Wie werden Brustimplantate eingesetzt?

Zur Brustvergrösserung gibt es in der ästhetischen Chirurgie verschiedene Möglichkeiten. Wie erfolgt das Einsetzen von Brustimplantaten? Für wen eignet sich diese Methode?

Es gibt verschiedene Schönheitsoperationen, bzw. sogenannte invasive Eingriffe um die Brust zu vergrössern. Die bekannteste Methode dürfte das Brustinplantat sein neben der
Eigenfettmethode und dem Injizieren von Hyaluronsäure.

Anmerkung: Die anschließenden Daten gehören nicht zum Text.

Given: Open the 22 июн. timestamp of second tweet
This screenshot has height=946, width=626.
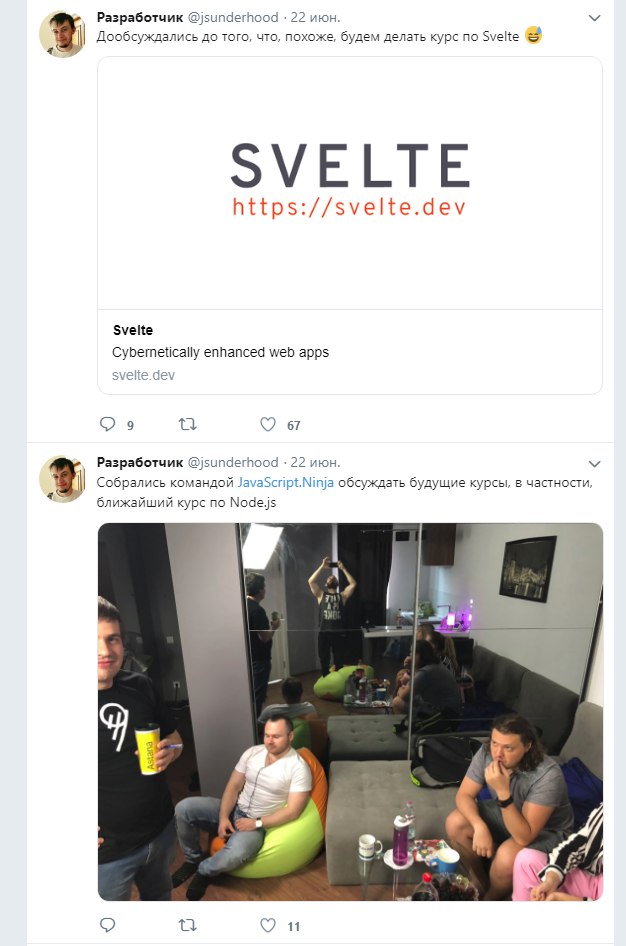Looking at the screenshot, I should tap(315, 463).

Wo werden Brustimplantate eingesetzt?

Um die Brustimplantate gut in die Brust einzusetzen, werden heute drei Zugänge ausgewählt. Möglichkeiten des Einbringens sind ein Schnitt am Brustwarzenhof, in der Brustumschlagfalte oder in der Achselhöhle.

Einschnittstelle Brustwarzenhof

Einen guten Zugang, direkt am Operationsfeld hat der Schönheitschirurg bei einem Schnitt am Brustwarzenhof. Dafür erscheint die Narbe als farblicher Unterschied und ist im Vergleich auffälliger als an anderen Einschnittstellen.
Eine Gefahr besteht an dieser Stelle im Verletzen des Drüsengewebes und der Milchgänge. Dadurch könnte die Stillfähigkeit beeinträchtigt werden.

Einschnittstelle Achselhöhle

Ein besonderer Vorteil liegt hier darin, dass es im Brustbereich zu keiner Narbenbildung kommt und keine Gefahr für die Verletzung der Milchgänge besteht. Gleichzeitig wird das Drüsengewebe geschont und das Risiko, die Sensibilität in diesen Brustbereich zu beeinträchtigen, wird reduziert.

Dafür ist die Einschnittstelle für den Chirurgen anspruchsvoller, denn in der Nähe des Einschnitts befinden sich Schweissdrüsen, was die Gefahr von Infektionen und Blutungen erhöhen kann. Ein Gewebe schonendes Einfügen des Brustimplantates wird durch den längeren Zugang erschwert.

Einschnittstelle Brustumschlagfalte

Die Brustumschlagfalte ist die unter der Brust liegende Falte. Hier vereinen sich die Vorteile, dass der Operateur einen relativ nahen und guten Zugang zum Operationsfeld hat und die Narbe dennoch fast unsichtbar ist.

Sichtbarer ist sie bei Patientinnen mit vollen, runden oder äusserst kleinen Brüsten. Bei dieser Stelle wird das Drüsengewebe geschont. Zugleich besteht für die Stillfähigkeit ebenso wie für die Gefühlsechtheit kein Risiko.